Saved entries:
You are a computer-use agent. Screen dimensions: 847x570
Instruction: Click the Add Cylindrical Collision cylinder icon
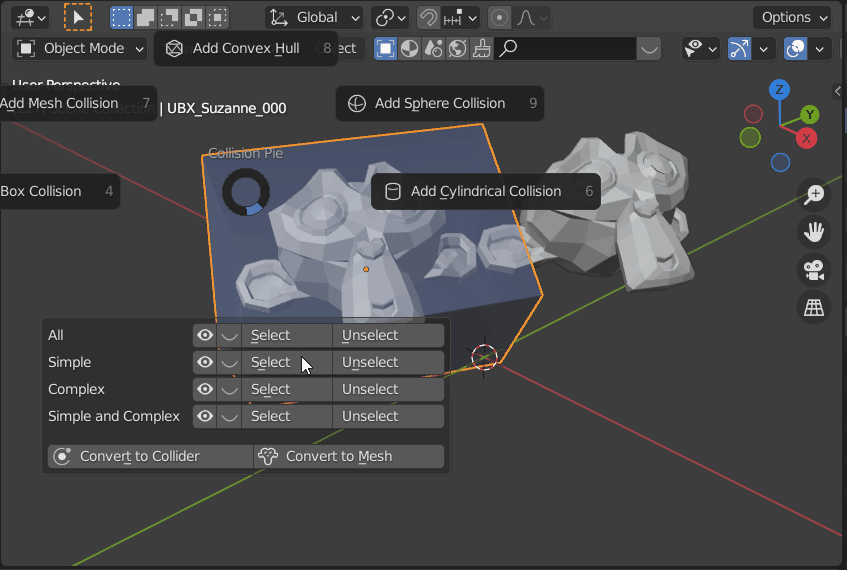tap(393, 191)
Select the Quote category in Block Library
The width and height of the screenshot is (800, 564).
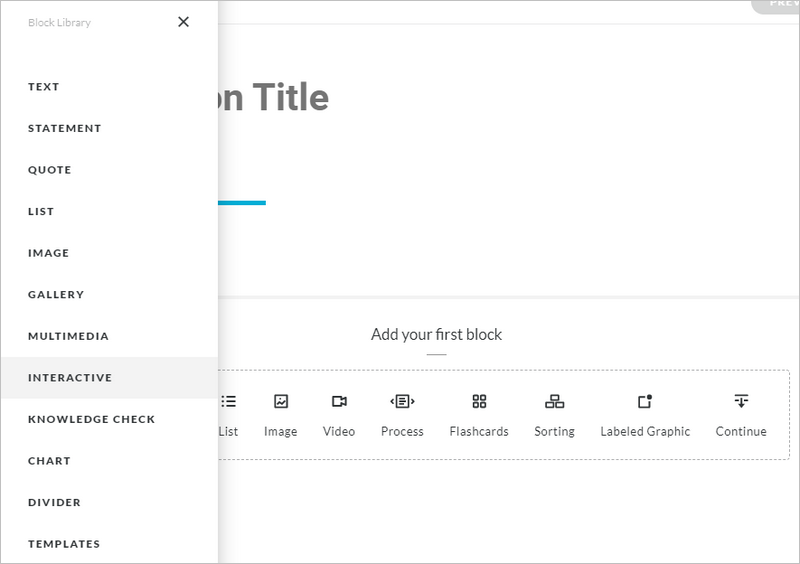tap(50, 170)
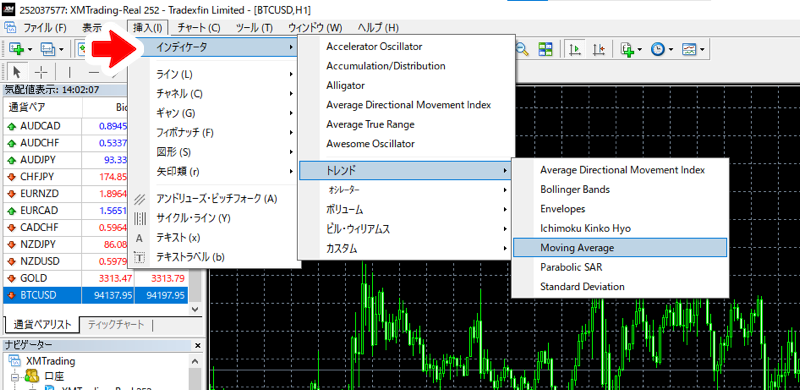Click the New Chart toolbar icon

(17, 49)
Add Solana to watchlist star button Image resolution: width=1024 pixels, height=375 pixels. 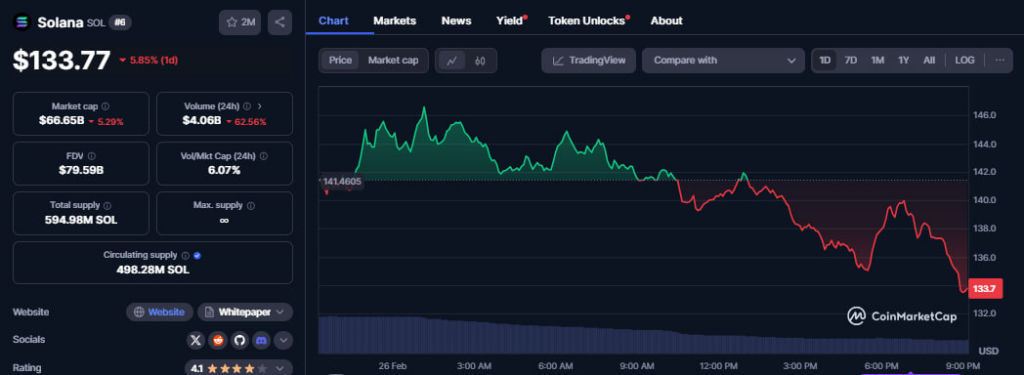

*Aim of the task*: Transcribe all records verbatim, no pictures.

*Result for this task*:
You are a computer-use agent. Screen dimensions: 847x570
Instruction: Click the Add Cylindrical Collision cylinder icon
tap(393, 191)
Select the Quote category in Block Library
The width and height of the screenshot is (800, 564).
tap(50, 170)
Click the New Chart toolbar icon

(17, 49)
Add Solana to watchlist star button Image resolution: width=1024 pixels, height=375 pixels. 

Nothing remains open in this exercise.